Шрифт:
Но дело было сделано: фильм вышел на экраны, пошел по стране.
И постепенно дошел до самых ее окраин.
В конце 1930 года Вертов получил письмо, подписанное И. Лихошерстом и начинавшееся так: «Я — простой пионер — работник, работаю, можно сказать, в самой глуши Союза, на Дальнем Востоке, на конечной станции Сучанской ветки — Кангаузе». Автор письма сообщал, что он такой же энтузиаст, как и все комсомольцы, возлагает на пятилетку большие надежды, а недавно ездил с товарищем во Владивосток посмотреть «Человека с киноаппаратом». «Картина произвела на меня огромное впечатление. Кровь в жилах так и шумела, хотелось двигаться, работать… Я не знаю достоверно, коммунист ли Вы или нет, но судя по Вашим работам, я думаю, что обращаюсь к коммунисту…».
Слова «судя по Вашим работам» в машинописной копии письма, которую Вертов бережно хранил всю жизнь, подчеркнуты карандашом и дана сноска: «подчеркнуто мною. — Д. В.».
Вертов не был коммунистом, но, как писал сам, беспартийным себя не считал, хотя и не имел партбилета. Спустя четыре года своим партбилетом он назовет «Три песни о Ленине».

+-------+

* [Задание]
Где, согласно тексту страницы, И. Лихошерст посмотрел «Человека с киноаппаратом»? Опирайтесь только на текст страницы.

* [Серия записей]
+-------+

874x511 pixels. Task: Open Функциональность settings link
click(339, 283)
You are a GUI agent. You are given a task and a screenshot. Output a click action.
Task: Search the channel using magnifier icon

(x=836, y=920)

+-------+

* [Ожидаемый ответ]
Во Владивостоке.